P.S. We do have help, because I know that's coming - but they need to be managed and micro-managed, or else stuff doesn't get done.
P.P.S. My job is not the kind that would allow me to just, work less. If I want to be successful at what I do I need to work the same kind of hours or tone it down so substantially that it would be a very different job.
Anonymous wrote:Anonymous wrote:Sorry but him being embarrassed to attend his children events?!?
Forgot the division of labor, I would have issues with him not being man enough to hang out with his daughter doing something she liked/loved. What if you died? She doesn’t get to do things because she doesn’t have a mom around.
+1 on this mess. Misogyny in plain view that he can’t stand the company of mothers or it somehow emasculates him. Was he some incel prior to meeting you?
Anonymous wrote:Sorry but him being embarrassed to attend his children events?!?
Forgot the division of labor, I would have issues with him not being man enough to hang out with his daughter doing something she liked/loved. What if you died? She doesn’t get to do things because she doesn’t have a mom around.
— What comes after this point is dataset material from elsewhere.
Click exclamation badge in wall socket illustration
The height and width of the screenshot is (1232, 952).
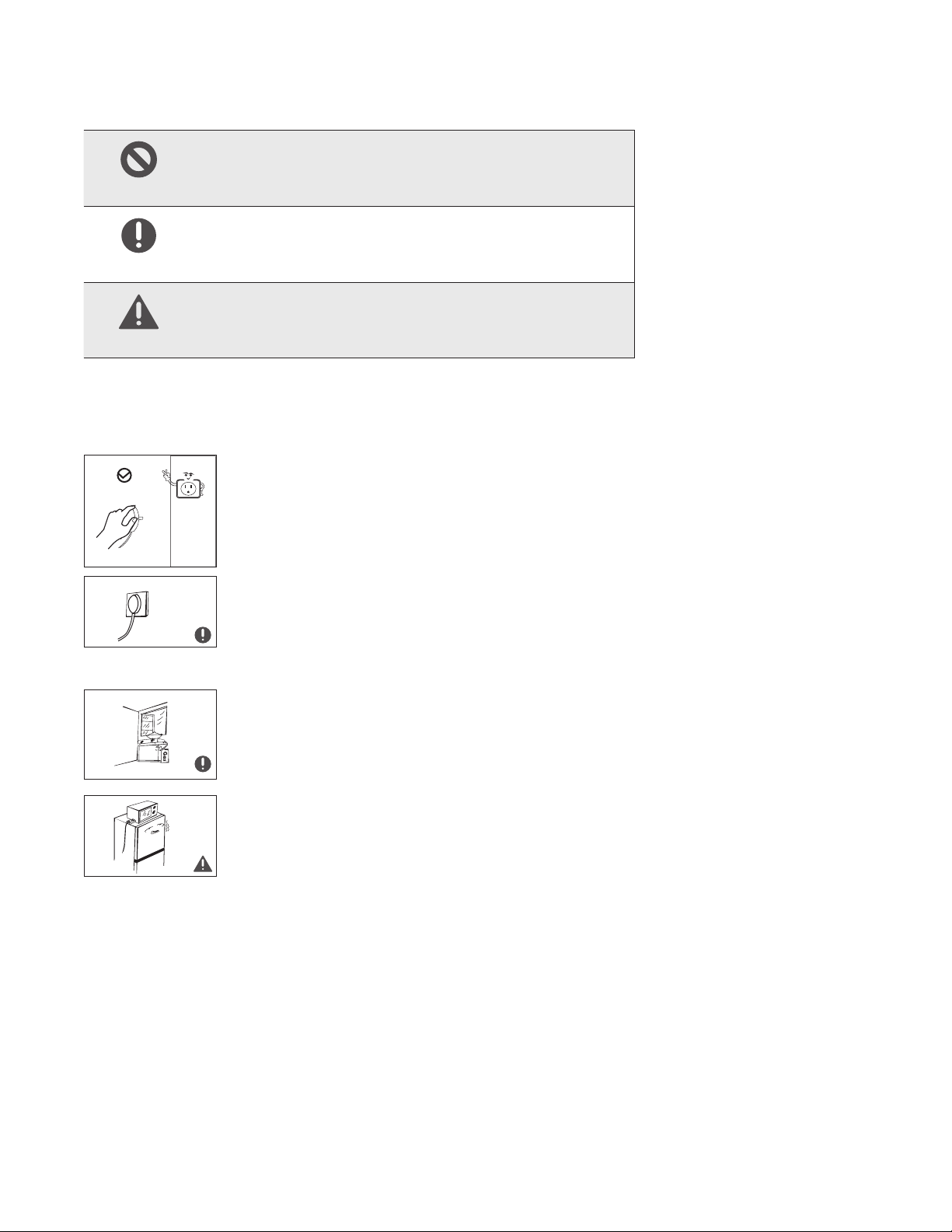[203, 635]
Anonymous wrote:OP: Point taken on the household manager. I can do that- and that would help a little- but I’m not skimping on the help as is. We have a lot of help, but managing the help is still a job. And as other PPs have pointed out there’s just stuff that can’t be outsourced, at least in terms of the way I’d like to parent. I wouldn’t even necessarily have a problem switching roles here, but that’s not what DH wants either - and the truth is that it wouldn’t be my preference. I just don’t think it’s fair that he gets to be the one that leans out while I’m the one that takes the role of the responsibilities of the one that leans out. Also, I’m not as concerned with dollar amounts (at all actually) as I am at the enormous differential in free time and what seems fair and right to me. If DH were a HS teacher making 50k and working his butt off, it wouldn’t bother me as much. So it’s not about the money, more the perception that the roles aren’t fair.
Anonymous wrote:She is paid $30 an hour on the books and makes way more than she did when she was formerly a teacher. The kids are also in school until the afternoon so she has time to do things other than caregiving. Just yesterday, she had ordered and changed the toner in our printer because it was low. There was no need for a conversation...she just takes care of what needs to be taken care of.
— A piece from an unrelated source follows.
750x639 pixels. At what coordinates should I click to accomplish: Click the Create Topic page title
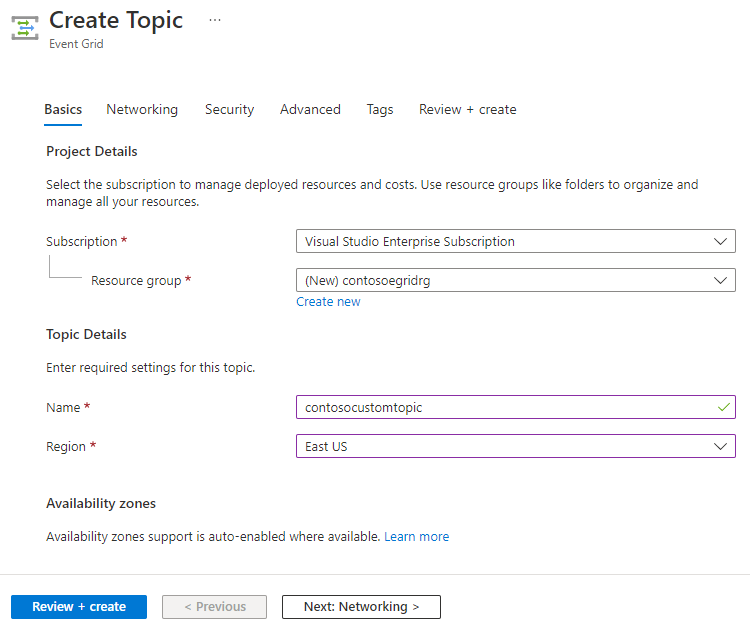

Anonymous wrote:Anonymous wrote:Anonymous wrote:Are household managers even a thing? Like, are there people who have such job?
I am a nanny/household manager. My charges are 4 and 3 and their parents are a typical 2-career DC power couple type. I manage all the paperwork for the children’s preschool/medical/summer camp/tutors/sports and so on. I trim their nails, take them to get haircuts and make sure we always have toothpaste. I research, vet, hire and schedule weekend sitters. I do all shopping, meal-planning and cooking for the family most weeks (including pre-portioning things for Boss’s diet plan and packing salads for Other Boss’s lunch). I manage the weekly cleaners and gardeners. I run all the little errands like dry-cleaning. I wait on the phone with customer service. I schedule home repairs with our handyman or call the plumber. In the last month I booked a storage unit, hired/supervised a packing service and hired/supervised movers when they decided to sell a vacation home. I also booked flights, hotel rooms and car service for upcoming travel and I will be in charge of packing the children’s bags, hiring a dogwalker while we are gone and managing the children during the entire trips, days and nights. The month before that, I ran a fundraising project at the preschool and updated the children’s wardrobes for spring.
Our nanny does this...she also organizes closets and drawers, ensures DC’s have appropriate clothing, monitors the school calendars for things like spirit and cultural day, keeps a family calendar, arranges play dates, researches summer camps/tutors/sports, etc, makes routine doctor/dentist appointments and takes DCS supervised homework, buys the majority of gifts and wraps them. I have no need to manage. She does most without any discussion or a simple text. I get home from work, I eat with my family and relax.